When the business decides it’s time to give up fixing the old server because it’s not fast enough or reliable enough, stop. The worst thing you can do is jump directly to the hardware vendor’s site, check a few boxes, and order a new shiny server that ends up with exactly the same problems as the last server.
1. Get the business’s RPO and RTO goals in writing. These two numbers determine whether you build a cluster, an AlwaysOn Availability Group, a log shipping backup, or a pair of tin cans connected with string. Learn what RPO and RTO are here.
2. Find the right SQL Server feature for your RPO/RTO goals. For example, if you’re not allowed to lose any data, and you need to fail over in less than 1 minute, then your options include failover clustered instances, AlwaysOn AGs with synchronous mirroring, or synchronous database mirroring. Use Page 2 of the HA/DR worksheet linked in the last post to figure that part out, or watch the HA/DR architecture modules of the Senior DBA Class.
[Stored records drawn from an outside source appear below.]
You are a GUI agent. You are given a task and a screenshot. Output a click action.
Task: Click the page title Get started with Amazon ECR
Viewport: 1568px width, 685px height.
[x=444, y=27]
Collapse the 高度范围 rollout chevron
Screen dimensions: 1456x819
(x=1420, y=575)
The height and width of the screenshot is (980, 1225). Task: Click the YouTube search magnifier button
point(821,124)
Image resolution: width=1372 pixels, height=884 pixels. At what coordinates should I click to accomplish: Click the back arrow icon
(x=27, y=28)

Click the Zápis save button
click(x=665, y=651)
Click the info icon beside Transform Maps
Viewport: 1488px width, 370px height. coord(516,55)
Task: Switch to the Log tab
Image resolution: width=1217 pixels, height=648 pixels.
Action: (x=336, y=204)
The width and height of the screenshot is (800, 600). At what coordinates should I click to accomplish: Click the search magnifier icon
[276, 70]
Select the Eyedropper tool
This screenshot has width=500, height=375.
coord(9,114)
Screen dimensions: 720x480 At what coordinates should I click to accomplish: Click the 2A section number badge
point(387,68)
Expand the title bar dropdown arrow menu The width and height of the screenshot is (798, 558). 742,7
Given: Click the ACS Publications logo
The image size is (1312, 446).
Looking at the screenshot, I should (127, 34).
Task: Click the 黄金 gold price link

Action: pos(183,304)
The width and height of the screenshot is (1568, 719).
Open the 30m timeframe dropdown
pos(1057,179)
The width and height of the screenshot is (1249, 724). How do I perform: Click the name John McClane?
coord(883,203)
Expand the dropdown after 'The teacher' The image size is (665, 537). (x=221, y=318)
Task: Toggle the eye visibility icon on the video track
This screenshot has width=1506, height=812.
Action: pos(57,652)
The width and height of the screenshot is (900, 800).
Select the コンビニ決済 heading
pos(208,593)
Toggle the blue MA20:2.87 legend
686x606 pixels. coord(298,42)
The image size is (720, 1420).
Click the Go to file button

3. Review the current server’s wait stats. To help figure out what kind of hardware you need for tomorrow, look at the pains you’re experiencing today. For example, if you’re suffering from PAGEIOLATCH% waits because you can’t cache enough data in RAM, the next server may need significantly more memory (or faster storage, or time spent tuning indexes & queries.) If you’re suffering from LCK% waits because the apps are holding locks on their side, though, you may not see relief no matter what kind of hardware you throw at it.
4. Benchmark your current hardware’s speed. I’ve written about how to check performance on a new SQL Server, but this is also really useful when you’re transitioning away from an old server. For example, take your backup & CHECKDB job runtimes, and the new server should be able to perform at least that quickly (if not more so, depending on what your bottleneck was in the above step, and which kind of bottleneck you’re trying to fix with the new server.)
5. Get the server’s proposed expiration date. Servers are like milk cartons: both need an expiration date printed clearly on the outside. Ask the business users, “How long does this server need to last?” They usually say, “Forever,” and start laughing, but once the laughing stops, here’s how to handle the discussion.
6. Ask the developers, “What features are we adding during that time?” I don’t expect them to have specific line-by-line answers about which features they’re adding over the next 3 years, but I do expect them to have rough architecture ideas. Are we going to add some kind of big data analysis projects? Machine learning in the database? R, Python, or Java running inside it? Storing new kinds of data, like tracking every web site click?
7. Ask the business, “How much will load grow during that time?” Are we expecting to acquire our next several larger competitors, or maybe conquer sales in a new country? Or are we just expecting to tread water and only deal with incremental growth?
For all of the above questions, the more specific the answers are, the more precise your server sizing can be.
In reality, they’re very rarely specific.
And that’s fine!
But it just means that your server design needs to be more flexible: we need to design something that we expect will change rapidly over time as we learn more about the answers above. That’s one of the reasons why I really love building new environments as Availability Groups up in the cloud: it’s so much easier to add in new, more powerful replicas, join them to the cluster, and then get rid of the old ones. Your server design can leverage the flexibility of the cloud to handle new features or workloads, and you can throw cloud at performance issues.